Published in the journal Cell by Cell Press, the antivenom integrates protective antibodies with a small molecule inhibitor, paving the way for a universal antiserum.

During their investigation, scientists encountered an individual who had developed hyper-immunity to snake neurotoxins. “The donor, Tim Friede, had endured hundreds of bites and self-immunizations with escalating doses from 16 species of exceptionally lethal snakes over nearly 18 years, which would typically be fatal to a horse,” stated Jacob Glanville, CEO of Centivax, Inc..

Upon agreeing to participate in the study, researchers discovered that Friede’s prolonged exposure to various snake venoms had led to the generation of antibodies that effectively neutralized multiple snake neurotoxins simultaneously.

“What made this donor remarkable was his extraordinary immune history,” Glanville noted. “Not only did he potentially produce these broadly neutralizing antibodies, but this could also lead to the development of a broad-spectrum or universal antivenom.”

To formulate the antivenom, the research team first created a testing panel comprising 19 of the World Health Organization’s most dangerous snakes, categorized within the elapid family, which includes approximately half of all venomous species, such as coral snakes, mambas, cobras, taipans, and kraits.

Subsequently, scientists isolated target antibodies from the donor’s blood that reacted with neurotoxins from the tested snake species.

Each antibody was systematically assessed in mice that had been envenomated by each species included in the panel.
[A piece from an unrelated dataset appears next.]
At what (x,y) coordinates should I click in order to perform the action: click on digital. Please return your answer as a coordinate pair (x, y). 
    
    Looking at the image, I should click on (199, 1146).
This approach allowed them to develop a cocktail that contained the minimum yet effective components necessary to neutralize all venoms.
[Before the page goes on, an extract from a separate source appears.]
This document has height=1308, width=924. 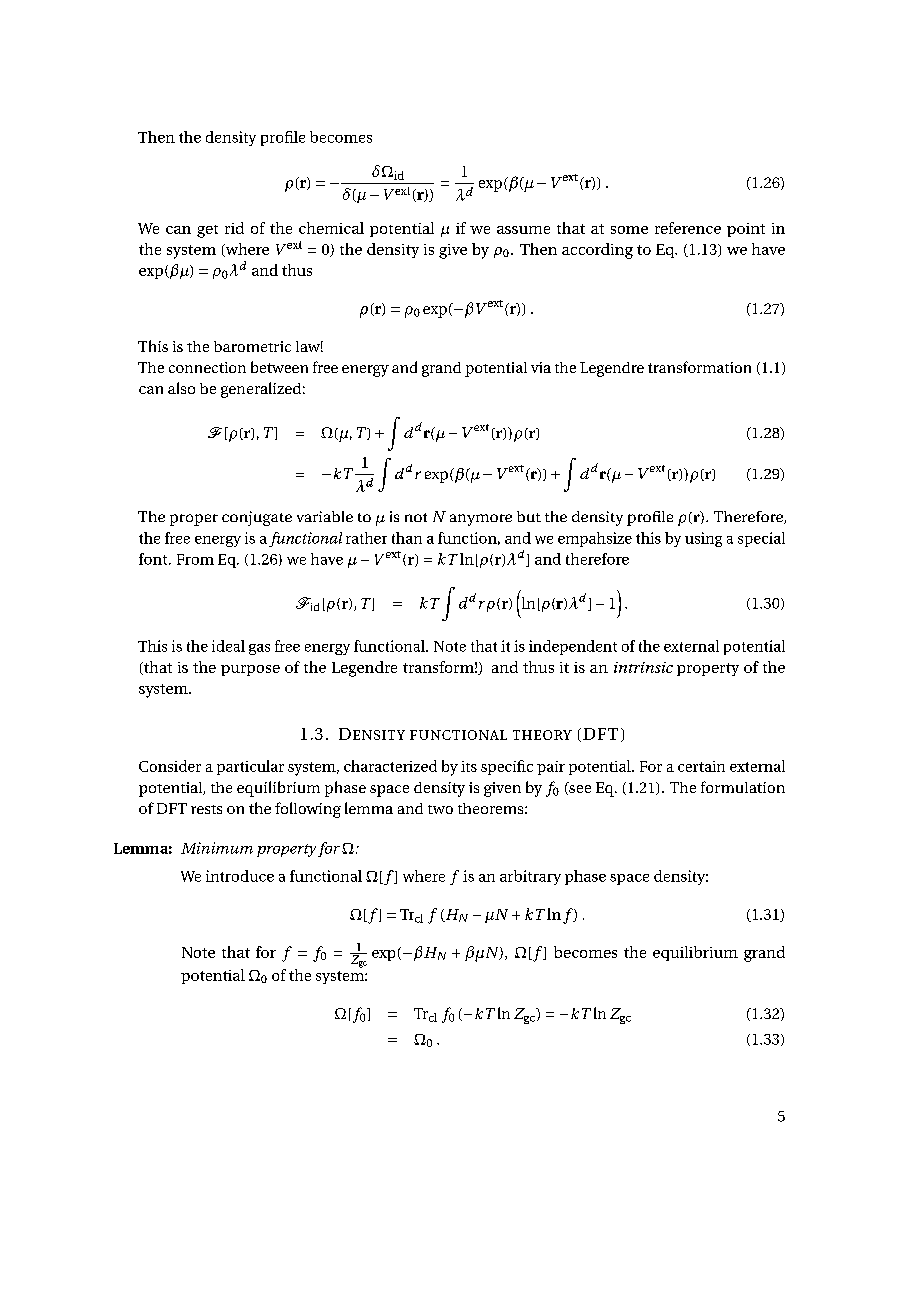 What do you see at coordinates (207, 231) in the document?
I see `get` at bounding box center [207, 231].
To further enhance the antiserum, the team incorporated varespladib, a known toxin inhibitor, which provided additional protection against three more species.

Ultimately, they included a second antibody from the donor, known as SNX-B03, which broadened protection across the entire panel of snakes.

“By the time we reached three components, we achieved unparalleled protection for 13 of the 19 species, with partial protection for the remaining ones we examined,” Glanville stated.

With the antivenom cocktail showing effectiveness in mouse models, the team is now preparing for field tests, starting with administering the antivenom to dogs treated in veterinary clinics for snake bites in Australia.

Additionally, they aim to develop an antivenom targeting the other significant snake family, the vipers.